Maintenant que nous avons ces deux tableaux, nous pouvons les joindre pour trouver le salaire moyen de chacun job_group, comme suit :
Les résultats ici correspondent aux résultats de l'approche 1 comme prévu.
6. Fonctions de la fenêtre
Ces fonctions sont plus difficiles à visualiser au départ, alors ne soyez pas déçu si vous ne l'obtenez pas tout de suite. Passez en revue quelques exemples et vous commencerez à mieux les comprendre. Nous les incluons généralement dans nos entretiens, je vous recommande donc de les comprendre et de les mettre en pratique.

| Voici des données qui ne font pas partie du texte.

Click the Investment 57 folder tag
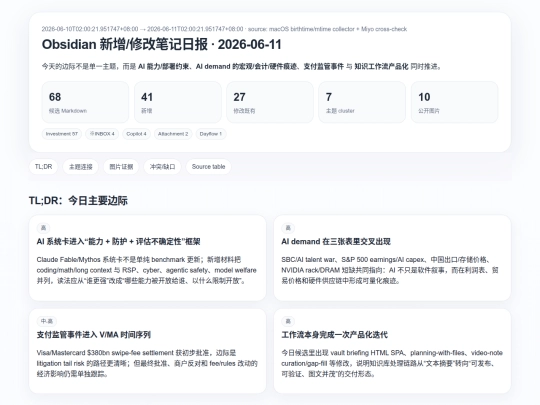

Les fonctions de fenêtre effectuent généralement un calcul sur un ensemble de lignes de table qui sont liées d'une manière ou d'une autre. En d'autres termes, ils ressemblent en quelque sorte à des agrégations avec quelques mises en garde. Contrairement aux agrégations, les fonctions de fenêtre n'entraînent pas le regroupement des lignes. Cela deviendra plus clair avec des exemples.
Voici quelques exemples de fonctions de fenêtre : COUNT(), AVG(), SUM(), ROW_NUMBER(), RANK(), DENSE_RANK(), LAG, et LEADet elles sont structurées comme suit :
fonction_fenêtre(nom_colonne) OVER ( PARTITION BY nom_colonne ORDER BY nom_colonne ROWS BETWEEN UNBOUNDED PRECEDING AND UNBOUNDED FOLLOWING ) AS output_alias;
L'exemple ci-dessus montre les éléments les plus courants de la structure des fonctions de fenêtre, mais ils ne sont pas tous nécessaires. Je sais que jusqu'à présent, cela n'a pas de sens, alors examinons certains d'entre eux dans la pratique pour mieux les comprendre.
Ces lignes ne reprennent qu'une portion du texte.